> **Task requirements**
Exactly the lines from the beginning of the material to the line with "Career (180, 1066)" are to be repeated, both ends included.

──────── Source material

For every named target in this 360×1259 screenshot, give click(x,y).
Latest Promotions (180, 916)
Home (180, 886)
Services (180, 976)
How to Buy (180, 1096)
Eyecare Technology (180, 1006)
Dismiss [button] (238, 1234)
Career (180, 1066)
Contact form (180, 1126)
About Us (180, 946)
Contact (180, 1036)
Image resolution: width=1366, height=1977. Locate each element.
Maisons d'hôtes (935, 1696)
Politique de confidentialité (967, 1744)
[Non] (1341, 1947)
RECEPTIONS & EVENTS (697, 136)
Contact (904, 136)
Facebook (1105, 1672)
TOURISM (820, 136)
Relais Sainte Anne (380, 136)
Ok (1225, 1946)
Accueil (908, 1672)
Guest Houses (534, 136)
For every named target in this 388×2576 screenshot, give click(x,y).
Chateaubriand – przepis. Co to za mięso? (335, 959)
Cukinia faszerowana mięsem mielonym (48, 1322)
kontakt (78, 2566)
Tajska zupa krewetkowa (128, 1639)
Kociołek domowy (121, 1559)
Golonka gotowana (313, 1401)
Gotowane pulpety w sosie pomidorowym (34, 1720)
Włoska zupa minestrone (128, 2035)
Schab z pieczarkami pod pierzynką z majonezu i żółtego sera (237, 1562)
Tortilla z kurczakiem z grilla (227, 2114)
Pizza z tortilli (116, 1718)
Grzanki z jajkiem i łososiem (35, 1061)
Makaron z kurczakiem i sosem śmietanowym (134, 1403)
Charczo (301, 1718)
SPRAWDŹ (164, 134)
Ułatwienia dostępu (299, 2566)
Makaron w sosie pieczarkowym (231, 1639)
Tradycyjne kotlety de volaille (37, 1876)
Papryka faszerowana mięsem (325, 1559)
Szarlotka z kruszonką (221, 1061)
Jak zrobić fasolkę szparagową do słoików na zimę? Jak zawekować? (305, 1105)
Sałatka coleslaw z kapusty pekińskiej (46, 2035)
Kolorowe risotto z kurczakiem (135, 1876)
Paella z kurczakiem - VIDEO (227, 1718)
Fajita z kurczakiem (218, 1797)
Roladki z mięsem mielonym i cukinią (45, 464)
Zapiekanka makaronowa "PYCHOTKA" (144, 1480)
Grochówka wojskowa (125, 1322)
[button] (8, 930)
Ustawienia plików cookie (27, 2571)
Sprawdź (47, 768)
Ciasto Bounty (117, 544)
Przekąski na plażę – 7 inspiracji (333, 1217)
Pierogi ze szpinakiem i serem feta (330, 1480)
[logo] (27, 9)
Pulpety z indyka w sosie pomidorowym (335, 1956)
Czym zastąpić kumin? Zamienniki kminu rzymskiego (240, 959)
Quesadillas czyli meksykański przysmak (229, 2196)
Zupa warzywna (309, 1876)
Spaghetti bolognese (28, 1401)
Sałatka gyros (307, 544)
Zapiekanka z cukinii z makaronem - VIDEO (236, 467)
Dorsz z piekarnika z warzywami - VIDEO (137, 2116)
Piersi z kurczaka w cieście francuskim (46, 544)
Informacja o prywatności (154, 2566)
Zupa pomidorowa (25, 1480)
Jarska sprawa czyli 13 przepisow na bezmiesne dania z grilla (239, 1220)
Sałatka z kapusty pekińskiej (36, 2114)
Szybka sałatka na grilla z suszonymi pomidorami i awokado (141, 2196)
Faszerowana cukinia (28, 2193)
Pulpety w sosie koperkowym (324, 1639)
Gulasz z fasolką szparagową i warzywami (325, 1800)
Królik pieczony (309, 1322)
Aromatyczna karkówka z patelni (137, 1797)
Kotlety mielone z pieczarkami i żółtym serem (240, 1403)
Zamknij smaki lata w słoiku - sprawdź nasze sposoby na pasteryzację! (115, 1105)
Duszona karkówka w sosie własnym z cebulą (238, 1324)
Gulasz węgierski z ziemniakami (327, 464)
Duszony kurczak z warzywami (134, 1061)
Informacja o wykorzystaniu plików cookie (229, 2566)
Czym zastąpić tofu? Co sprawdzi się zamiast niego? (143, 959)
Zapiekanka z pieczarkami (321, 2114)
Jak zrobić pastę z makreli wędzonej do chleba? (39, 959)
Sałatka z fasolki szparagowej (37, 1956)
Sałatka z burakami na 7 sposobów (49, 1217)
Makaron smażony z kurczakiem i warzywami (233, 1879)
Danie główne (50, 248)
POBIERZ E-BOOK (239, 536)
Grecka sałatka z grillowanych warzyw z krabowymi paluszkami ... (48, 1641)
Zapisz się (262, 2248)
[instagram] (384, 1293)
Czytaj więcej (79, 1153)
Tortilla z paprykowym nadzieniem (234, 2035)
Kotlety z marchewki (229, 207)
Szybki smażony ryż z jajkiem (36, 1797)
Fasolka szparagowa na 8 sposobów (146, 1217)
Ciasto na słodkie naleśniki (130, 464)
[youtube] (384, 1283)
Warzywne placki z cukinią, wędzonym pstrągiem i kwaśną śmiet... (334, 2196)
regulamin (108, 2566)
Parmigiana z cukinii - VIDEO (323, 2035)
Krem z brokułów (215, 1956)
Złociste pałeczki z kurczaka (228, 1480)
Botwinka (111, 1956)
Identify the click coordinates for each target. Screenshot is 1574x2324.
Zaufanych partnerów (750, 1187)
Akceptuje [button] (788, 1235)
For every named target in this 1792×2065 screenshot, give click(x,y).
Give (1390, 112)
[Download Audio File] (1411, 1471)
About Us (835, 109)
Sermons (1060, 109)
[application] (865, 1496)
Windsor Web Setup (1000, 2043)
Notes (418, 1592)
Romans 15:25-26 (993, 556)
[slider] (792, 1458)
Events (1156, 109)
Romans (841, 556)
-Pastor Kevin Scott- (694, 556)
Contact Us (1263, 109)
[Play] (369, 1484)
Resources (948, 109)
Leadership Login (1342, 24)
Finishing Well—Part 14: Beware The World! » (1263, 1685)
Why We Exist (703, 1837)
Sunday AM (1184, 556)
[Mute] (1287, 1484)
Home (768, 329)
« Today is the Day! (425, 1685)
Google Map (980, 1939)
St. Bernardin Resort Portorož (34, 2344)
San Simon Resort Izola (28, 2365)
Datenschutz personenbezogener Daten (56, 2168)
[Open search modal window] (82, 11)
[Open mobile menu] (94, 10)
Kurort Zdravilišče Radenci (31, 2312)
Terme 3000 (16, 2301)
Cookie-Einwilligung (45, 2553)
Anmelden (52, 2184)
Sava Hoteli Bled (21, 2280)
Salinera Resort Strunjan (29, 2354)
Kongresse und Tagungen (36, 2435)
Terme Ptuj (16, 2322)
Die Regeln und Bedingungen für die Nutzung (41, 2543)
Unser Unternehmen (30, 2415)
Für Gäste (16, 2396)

────────────────

> **Solution**
For every named target in this 360×1259 screenshot, give click(x,y).
Latest Promotions (180, 916)
Home (180, 886)
Services (180, 976)
How to Buy (180, 1096)
Eyecare Technology (180, 1006)
Dismiss [button] (238, 1234)
Career (180, 1066)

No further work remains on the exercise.